衣装チェンジを頼めば、セラピストが透けたベビードール姿になる。
極濃ローションを追加すれば、普通のオイルより粘りのある液体を使い、ぬるぬるとした感触や密着感を強める。
店によって名称や内容は違うが、どれも肩こりを治すためのものではない。客を興奮させ、通常コースよりさらに性的な雰囲気を強めるための有料オプションだ。
直接ヌいていないから性的サービスではない。
陰部を明確につかんでいないから健全。
透けた衣装も濃いローションも、あくまで施術の演出。
一つひとつを切り離せば、そう説明できるのかもしれない。だが全部を組み合わせた店が何を売っているのかは、子どもでも分かる。
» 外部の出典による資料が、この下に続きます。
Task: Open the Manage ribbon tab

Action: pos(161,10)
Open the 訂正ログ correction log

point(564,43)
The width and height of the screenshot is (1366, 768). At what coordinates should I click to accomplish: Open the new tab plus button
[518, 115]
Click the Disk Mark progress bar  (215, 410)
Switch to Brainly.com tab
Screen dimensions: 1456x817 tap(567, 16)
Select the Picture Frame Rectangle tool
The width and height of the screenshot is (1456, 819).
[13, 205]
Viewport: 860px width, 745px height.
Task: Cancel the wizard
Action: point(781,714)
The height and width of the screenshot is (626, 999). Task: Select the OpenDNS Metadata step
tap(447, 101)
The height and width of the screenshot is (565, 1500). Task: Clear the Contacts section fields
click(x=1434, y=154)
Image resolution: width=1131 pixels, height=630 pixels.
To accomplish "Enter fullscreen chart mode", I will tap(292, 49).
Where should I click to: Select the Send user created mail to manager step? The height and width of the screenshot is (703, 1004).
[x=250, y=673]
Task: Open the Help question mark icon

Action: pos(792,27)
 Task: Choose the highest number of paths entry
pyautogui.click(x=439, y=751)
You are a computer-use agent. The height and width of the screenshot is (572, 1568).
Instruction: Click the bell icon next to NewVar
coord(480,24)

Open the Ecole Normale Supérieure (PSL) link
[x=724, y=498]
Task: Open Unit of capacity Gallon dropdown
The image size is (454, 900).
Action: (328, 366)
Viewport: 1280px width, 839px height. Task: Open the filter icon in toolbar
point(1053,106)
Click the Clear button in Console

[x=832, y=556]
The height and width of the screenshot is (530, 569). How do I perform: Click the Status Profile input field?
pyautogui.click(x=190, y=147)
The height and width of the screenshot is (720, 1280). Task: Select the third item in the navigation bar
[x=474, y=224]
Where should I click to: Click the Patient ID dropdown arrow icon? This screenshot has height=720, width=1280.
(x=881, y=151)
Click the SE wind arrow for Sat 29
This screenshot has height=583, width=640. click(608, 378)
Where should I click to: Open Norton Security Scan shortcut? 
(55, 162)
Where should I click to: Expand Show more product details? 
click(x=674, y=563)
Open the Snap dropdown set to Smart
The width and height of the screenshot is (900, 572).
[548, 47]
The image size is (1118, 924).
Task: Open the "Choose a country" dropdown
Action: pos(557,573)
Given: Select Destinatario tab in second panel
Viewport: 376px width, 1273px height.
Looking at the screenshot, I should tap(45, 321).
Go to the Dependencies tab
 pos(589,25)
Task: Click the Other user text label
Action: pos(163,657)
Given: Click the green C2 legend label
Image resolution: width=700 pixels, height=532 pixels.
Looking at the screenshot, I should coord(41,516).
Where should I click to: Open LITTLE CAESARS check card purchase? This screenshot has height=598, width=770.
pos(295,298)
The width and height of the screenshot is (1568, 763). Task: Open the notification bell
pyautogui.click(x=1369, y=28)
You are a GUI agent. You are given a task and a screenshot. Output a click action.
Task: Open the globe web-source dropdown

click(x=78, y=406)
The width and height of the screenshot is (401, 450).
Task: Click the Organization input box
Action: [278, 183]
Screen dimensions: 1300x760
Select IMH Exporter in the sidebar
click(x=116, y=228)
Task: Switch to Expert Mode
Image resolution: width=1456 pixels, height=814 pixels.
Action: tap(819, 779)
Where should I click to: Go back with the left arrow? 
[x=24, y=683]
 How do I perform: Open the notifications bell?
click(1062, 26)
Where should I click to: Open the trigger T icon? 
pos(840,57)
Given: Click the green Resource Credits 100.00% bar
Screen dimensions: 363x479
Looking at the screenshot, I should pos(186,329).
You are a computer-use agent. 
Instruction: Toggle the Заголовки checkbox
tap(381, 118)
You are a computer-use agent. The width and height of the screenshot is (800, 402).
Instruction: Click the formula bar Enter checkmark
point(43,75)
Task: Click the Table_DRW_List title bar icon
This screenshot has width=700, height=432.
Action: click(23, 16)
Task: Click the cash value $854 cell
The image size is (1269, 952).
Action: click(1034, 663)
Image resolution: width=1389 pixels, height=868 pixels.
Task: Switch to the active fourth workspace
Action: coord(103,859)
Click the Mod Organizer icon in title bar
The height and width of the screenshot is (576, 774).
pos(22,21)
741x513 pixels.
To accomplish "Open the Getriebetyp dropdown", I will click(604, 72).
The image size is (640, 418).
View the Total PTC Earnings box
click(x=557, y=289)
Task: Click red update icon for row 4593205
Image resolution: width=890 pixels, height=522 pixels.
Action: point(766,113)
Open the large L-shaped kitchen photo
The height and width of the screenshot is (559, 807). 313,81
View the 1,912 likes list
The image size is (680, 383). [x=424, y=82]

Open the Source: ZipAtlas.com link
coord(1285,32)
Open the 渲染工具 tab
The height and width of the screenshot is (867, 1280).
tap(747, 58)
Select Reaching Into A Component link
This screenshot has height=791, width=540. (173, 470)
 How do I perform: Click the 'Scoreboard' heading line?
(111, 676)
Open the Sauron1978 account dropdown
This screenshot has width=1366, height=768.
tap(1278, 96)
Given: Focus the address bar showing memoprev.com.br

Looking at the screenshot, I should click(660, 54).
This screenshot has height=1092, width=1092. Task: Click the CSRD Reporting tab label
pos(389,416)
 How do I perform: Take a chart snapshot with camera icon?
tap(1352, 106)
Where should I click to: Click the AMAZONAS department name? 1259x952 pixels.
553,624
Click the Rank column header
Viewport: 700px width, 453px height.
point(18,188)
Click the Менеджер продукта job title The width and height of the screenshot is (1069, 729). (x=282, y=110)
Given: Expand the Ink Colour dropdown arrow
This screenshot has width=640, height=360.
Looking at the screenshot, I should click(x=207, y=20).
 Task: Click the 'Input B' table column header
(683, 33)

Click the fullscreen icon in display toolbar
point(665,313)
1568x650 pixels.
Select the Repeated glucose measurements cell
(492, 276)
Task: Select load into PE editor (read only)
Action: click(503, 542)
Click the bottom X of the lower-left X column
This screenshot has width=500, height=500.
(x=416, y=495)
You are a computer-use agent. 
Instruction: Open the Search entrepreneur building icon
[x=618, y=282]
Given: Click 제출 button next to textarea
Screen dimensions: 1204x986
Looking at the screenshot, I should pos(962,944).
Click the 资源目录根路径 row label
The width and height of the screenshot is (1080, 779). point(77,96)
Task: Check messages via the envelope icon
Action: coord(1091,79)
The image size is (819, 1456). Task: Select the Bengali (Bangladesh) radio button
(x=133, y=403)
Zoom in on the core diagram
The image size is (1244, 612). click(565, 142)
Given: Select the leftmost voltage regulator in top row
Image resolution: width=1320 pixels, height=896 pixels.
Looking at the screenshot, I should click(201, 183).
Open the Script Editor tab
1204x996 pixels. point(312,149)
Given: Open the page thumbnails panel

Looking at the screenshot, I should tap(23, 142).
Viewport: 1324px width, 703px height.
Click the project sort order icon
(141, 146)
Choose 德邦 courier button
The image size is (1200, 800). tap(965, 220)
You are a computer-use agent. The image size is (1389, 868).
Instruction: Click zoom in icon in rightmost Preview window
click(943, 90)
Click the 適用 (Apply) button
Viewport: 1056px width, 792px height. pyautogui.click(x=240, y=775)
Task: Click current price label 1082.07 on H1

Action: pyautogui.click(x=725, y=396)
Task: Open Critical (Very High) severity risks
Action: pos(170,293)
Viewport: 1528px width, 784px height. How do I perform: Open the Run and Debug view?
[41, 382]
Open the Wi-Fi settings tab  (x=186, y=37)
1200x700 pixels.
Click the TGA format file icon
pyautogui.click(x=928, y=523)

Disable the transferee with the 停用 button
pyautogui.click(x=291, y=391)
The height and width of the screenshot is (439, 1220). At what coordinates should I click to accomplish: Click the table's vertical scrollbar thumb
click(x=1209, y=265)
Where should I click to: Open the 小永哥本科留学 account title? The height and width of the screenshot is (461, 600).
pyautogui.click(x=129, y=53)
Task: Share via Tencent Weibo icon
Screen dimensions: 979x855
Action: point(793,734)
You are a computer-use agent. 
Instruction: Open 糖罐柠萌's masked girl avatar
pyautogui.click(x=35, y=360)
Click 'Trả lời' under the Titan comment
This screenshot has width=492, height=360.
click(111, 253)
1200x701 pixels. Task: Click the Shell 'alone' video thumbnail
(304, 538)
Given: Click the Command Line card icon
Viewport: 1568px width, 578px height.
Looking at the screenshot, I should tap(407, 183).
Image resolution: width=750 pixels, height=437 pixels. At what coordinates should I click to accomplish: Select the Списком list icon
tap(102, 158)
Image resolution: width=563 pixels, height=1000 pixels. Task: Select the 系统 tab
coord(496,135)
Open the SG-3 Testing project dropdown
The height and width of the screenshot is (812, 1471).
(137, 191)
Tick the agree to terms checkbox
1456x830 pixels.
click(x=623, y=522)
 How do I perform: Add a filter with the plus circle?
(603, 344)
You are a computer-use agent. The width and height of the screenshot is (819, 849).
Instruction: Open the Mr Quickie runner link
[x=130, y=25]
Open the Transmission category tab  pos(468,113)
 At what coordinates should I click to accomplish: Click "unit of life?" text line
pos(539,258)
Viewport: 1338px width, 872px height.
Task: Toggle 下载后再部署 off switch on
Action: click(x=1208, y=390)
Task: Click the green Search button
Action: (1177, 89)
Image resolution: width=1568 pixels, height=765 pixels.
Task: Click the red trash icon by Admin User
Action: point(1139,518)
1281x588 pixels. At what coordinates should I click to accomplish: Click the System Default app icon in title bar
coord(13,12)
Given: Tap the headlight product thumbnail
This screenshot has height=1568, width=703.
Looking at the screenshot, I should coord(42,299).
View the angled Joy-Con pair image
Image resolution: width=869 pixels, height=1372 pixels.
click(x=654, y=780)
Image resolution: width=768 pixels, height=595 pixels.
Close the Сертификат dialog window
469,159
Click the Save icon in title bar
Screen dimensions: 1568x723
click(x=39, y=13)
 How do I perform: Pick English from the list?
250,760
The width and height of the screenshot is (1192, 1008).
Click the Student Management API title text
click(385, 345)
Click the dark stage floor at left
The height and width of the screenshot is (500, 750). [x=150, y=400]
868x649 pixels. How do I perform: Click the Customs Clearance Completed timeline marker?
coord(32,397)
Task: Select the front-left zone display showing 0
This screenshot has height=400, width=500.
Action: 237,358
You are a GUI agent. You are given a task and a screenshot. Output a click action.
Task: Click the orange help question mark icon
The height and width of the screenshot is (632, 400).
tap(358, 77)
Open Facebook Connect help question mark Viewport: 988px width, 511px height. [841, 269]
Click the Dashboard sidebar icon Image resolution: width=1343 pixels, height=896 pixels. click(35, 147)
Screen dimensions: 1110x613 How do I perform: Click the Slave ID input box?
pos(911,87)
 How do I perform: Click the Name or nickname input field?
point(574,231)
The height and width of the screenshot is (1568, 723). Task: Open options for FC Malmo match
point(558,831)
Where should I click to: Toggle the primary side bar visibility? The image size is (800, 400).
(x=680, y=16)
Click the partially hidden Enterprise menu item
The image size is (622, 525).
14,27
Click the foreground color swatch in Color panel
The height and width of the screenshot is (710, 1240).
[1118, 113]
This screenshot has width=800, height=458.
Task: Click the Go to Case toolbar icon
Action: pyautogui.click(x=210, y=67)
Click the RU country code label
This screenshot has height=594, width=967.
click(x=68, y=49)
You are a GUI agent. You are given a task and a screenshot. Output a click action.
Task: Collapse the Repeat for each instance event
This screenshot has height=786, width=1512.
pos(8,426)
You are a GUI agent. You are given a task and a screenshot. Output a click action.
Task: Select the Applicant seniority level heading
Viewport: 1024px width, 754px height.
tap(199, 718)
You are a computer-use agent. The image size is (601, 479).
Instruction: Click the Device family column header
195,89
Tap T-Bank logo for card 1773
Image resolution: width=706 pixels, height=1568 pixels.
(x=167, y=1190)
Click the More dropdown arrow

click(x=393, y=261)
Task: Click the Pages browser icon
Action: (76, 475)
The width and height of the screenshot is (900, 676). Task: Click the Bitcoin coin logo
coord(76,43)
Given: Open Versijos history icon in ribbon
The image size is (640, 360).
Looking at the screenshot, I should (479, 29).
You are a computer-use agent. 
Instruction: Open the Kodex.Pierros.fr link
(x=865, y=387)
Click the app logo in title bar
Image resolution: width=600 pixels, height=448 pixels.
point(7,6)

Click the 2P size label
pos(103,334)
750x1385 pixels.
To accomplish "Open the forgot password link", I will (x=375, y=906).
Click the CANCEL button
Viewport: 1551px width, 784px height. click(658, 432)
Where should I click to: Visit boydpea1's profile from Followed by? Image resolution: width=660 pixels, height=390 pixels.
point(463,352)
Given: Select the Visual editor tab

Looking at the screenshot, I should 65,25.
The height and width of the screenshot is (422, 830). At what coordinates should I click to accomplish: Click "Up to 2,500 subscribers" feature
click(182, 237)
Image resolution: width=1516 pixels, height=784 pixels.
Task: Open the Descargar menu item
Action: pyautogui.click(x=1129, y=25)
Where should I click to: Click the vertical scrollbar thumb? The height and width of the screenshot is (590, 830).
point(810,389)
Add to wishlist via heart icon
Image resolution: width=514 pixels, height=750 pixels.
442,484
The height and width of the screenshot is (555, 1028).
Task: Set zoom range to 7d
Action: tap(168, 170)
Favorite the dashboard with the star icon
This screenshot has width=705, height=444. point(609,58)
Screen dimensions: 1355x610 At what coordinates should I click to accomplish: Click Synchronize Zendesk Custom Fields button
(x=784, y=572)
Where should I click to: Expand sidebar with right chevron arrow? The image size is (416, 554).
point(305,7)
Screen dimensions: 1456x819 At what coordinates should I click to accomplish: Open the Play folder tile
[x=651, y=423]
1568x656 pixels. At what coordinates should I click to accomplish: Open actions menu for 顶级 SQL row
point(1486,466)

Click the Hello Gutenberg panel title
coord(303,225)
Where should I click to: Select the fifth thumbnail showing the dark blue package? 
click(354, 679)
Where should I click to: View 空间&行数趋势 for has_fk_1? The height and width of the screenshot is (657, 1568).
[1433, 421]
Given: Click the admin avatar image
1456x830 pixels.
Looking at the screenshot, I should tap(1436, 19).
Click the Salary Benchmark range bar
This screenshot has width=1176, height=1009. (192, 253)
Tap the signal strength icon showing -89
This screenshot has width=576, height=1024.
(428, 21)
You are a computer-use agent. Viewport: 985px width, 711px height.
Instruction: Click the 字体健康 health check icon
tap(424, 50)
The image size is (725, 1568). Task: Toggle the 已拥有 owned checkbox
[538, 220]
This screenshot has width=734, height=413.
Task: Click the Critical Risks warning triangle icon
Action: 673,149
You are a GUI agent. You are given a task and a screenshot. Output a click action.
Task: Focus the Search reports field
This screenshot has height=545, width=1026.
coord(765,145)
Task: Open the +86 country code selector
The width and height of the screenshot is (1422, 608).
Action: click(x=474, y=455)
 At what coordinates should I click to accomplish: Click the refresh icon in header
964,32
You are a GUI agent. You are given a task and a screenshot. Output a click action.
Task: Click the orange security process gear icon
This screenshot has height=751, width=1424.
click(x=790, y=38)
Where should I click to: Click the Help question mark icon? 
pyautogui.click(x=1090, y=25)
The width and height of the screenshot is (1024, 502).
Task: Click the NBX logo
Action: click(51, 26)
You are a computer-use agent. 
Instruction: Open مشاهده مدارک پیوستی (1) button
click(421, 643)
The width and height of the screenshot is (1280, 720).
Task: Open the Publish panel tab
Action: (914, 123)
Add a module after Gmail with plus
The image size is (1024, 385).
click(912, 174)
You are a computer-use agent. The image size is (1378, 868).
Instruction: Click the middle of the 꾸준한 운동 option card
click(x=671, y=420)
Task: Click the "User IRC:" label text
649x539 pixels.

性的な期待を利用すること自体が悪いとは思わない。それがメンズエステの商売なのだから、好きに売ればいい。
腹が立つのは、性的なオプションで客単価を上げておきながら、都合が悪くなった瞬間だけ「健全なマッサージ店に、客が勝手に下心を持ち込んだ」という顔をすることだ。
それはさすがに客を馬鹿にしすぎている。



性的な匂いで呼び込んでおいて、都合が悪いときだけ健全店へ戻る。そんな便利な白衣、どこにも売ってないわよ
健全なグレーと悪質なグレーはまったく違う


メンズエステのグレーには、少なくとも三つの段階がある。
一つ目は、最後まで直接的なサービスはせず、焦らしと密着だけで終える店。おそらく大半はここで、これが本来のメンズエステだろう。
二つ目は、店としては禁止しているが、セラピストが個人的に追加サービスを行うケース。店に隠れている場合もあれば、実質的に黙認されている場合もある。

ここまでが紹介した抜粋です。